SUPPLIED TEXT:
────────────────────

See Architecture for why this split matters.
Account state
Section titled “Account state”Config-backed account — an entry in config.toml under [accounts.<key>]. IMAP/SMTP accounts and Gmail-with-BYOC live here. Editable from the TUI’s Accounts page or by hand.
Runtime account — what the daemon actually has connected. May include accounts that are config-backed (the common case) plus runtime-only entries (e.g. browser-auth Gmail sessions that don’t have a TOML row). mxr accounts shows runtime; mxr config show shows config.
Owned address — a verified address belonging to an account, used for direction inference (inbound vs outbound). Manage with mxr accounts addresses.
Search
Section titled “Search”Lexical search — Tantivy BM25 only. Exact, fast, deterministic. The default mode.
Semantic search — dense retrieval using local embeddings. Useful when you don’t know the keywords. Disabled by default; enable in [search.semantic] enabled = true. Runs entirely on-device.
Hybrid search — lexical + semantic, fused with reciprocal-rank fusion. Best recall; the keyword-aware default for “I want it to find what I mean.”
Saved search — a named, queryable inbox lens. Lives in the sidebar. Run from the CLI with mxr saved run <name>.
Mutation flow
Section titled “Mutation flow”Mutation — any operation that changes provider state (archive, trash, spam, label, snooze, send, unsend, unsubscribe). All support --dry-run; see the automation contract.
Mutation ID — a short token printed by archive/trash/spam/read/read-archive. Copy it and pass to mxr undo MUTATION_ID within ~60 seconds to revert.

────────────────────

DATASET SECTION:
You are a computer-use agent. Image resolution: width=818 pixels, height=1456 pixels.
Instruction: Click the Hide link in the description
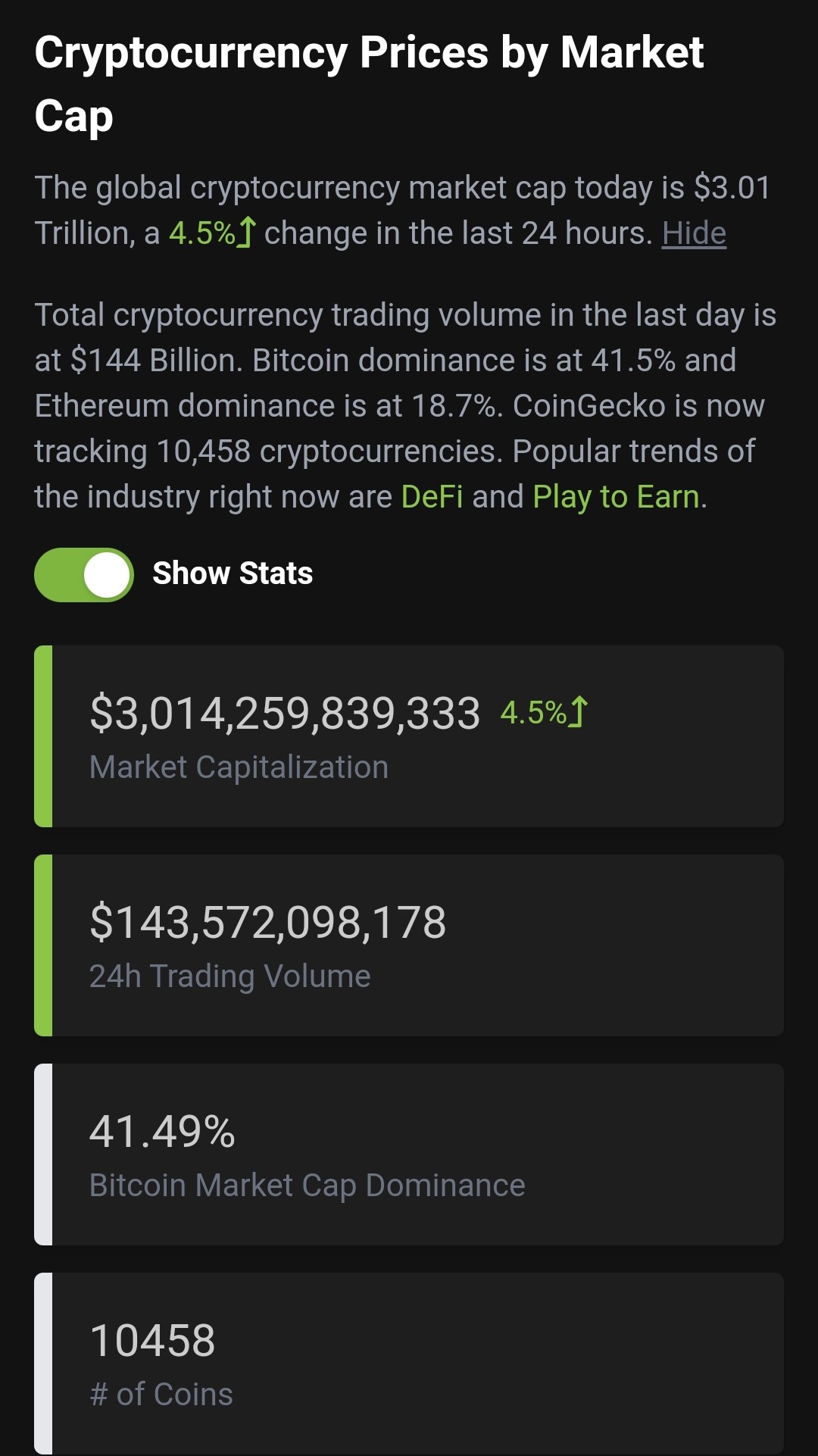click(x=694, y=233)
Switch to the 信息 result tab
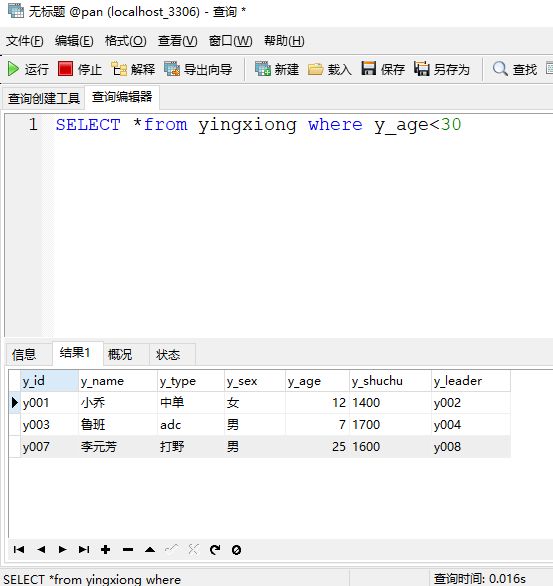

────────────────────

DIRECTIVE: In the mxr documentation excerpt, how soon must a mutation ID be passed to mxr undo to revert the change?

FINISHED ANSWER: Within about 60 seconds.